Controversial Views Hold Up Hagel Confirmation, Favors Negotiations, Having Reasons To Fight War

WASHINGTON, D.C. — Republican lawmakers are continuing their filibuster of Chuck Hagel to head the Defense Department, citing controversial statements he's made in the past.

It's the first use of the filibuster against a nomination for Secretary of Defense in American history.

Hagel came under fire at his confirmation hearing for actually saying the United States should try to negotiate with countries before invading them and wanting to bring an end to the Israeli-Palestinian conflict. But one of the most damaging statements came in an official biography, when he said, “I will do all I can to prevent war,” — a sentiment that pretty much everyone thinks is the worst idea ever.

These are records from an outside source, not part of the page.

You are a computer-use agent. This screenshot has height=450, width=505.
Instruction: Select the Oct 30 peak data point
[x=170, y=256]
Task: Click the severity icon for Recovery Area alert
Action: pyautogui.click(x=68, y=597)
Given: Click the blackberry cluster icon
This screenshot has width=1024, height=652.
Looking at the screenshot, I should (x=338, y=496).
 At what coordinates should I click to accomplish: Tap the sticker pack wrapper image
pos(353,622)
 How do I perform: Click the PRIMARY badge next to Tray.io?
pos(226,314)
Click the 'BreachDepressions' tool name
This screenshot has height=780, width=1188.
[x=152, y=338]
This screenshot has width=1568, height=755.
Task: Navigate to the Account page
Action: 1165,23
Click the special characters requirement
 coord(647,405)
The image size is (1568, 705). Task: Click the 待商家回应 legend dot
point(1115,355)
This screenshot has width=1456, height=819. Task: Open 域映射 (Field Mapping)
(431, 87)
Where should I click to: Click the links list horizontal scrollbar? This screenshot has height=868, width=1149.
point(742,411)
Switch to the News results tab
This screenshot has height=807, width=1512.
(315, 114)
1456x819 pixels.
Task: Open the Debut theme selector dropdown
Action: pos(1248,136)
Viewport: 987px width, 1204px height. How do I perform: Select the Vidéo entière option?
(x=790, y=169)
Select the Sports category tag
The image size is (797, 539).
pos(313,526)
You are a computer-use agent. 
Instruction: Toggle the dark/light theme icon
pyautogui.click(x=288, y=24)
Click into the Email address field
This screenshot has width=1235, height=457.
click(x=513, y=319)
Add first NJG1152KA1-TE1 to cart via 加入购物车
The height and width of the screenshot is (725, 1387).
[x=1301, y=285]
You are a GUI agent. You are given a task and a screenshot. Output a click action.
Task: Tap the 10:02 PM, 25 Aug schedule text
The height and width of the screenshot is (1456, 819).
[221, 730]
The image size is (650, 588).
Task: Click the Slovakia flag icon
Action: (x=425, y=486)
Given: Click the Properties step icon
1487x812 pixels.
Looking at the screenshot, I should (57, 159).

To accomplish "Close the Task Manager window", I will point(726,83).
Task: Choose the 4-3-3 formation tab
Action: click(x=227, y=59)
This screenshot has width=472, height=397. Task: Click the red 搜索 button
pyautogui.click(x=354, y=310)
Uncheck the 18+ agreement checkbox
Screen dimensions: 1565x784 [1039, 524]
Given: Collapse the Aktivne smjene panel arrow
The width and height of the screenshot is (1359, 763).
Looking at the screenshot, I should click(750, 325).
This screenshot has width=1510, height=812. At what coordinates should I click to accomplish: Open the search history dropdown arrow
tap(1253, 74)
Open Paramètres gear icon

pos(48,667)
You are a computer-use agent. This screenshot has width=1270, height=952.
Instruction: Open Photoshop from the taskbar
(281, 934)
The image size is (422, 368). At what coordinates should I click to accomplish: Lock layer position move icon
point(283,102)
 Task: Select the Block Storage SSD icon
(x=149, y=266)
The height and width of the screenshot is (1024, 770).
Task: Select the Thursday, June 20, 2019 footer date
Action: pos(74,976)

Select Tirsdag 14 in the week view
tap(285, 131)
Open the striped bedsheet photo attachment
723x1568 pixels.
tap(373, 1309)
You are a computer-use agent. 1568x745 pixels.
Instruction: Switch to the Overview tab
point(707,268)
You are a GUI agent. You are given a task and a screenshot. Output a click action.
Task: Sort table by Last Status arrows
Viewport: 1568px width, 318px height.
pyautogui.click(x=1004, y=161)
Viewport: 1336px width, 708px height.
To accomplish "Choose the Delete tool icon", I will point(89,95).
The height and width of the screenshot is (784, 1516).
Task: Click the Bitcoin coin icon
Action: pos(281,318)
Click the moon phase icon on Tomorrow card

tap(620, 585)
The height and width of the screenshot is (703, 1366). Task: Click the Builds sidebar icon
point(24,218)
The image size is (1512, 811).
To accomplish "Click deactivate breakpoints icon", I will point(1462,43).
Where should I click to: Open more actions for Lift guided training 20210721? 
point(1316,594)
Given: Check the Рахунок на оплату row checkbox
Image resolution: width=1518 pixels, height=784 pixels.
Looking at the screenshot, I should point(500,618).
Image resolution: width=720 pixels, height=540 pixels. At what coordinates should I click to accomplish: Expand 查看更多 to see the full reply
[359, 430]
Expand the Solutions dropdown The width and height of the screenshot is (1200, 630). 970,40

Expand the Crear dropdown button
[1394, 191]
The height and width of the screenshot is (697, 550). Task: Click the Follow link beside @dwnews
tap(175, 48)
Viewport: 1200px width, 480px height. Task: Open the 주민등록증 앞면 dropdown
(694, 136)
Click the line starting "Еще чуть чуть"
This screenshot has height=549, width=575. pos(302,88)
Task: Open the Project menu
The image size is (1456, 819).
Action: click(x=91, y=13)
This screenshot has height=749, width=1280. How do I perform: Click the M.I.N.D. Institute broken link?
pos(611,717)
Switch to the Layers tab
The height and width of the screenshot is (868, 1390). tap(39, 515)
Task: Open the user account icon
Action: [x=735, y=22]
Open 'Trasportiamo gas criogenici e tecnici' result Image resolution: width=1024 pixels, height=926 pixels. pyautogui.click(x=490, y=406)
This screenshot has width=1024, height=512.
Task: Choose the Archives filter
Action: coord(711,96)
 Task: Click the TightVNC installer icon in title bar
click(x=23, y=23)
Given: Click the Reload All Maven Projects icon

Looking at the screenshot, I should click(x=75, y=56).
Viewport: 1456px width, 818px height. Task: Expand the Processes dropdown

“You are soft on defense,” Sen. Ted Cruz (R-Texas) said during the hearing. “How can you favor cutting the defense budget now that our wars are ending? How will the Army afford the useless equipment that’s built in my district?”

And even some Democratic senators are expressing second thoughts.

“I reviewed some of your statements about the Iraq war,” Sen. Kirstin Gillibrand (D-N.Y.) said. “It looks like you are opposed to thousands of American soldiers dying for no reason. Do you really think you can lead the military with that attitude? Our troops are going to look at you and say ‘He isn’t going to get us stuck in another endless, pointless occupation. Fuck that guy.’”

The former Republican senator has also been criticized for once saying, "I am an American senator, not an Israeli one."

Politicians and cable news pundits alike pounced on the remark, attacking him for making a factually accurate statement and naming the country where he held political office.

To break the filibuster, Sen. Harry Reid (D-Nev.) needs to wrangle up at least 60 votes. At press time, the senator's aides have confirmed that he has 55 Democrats and 3 Republicans.

Reid is confident that he will be able to gain at least a few votes from the Israeli Knesset to push him over the finish line, despite stiff opposition from the Jewish Lobby.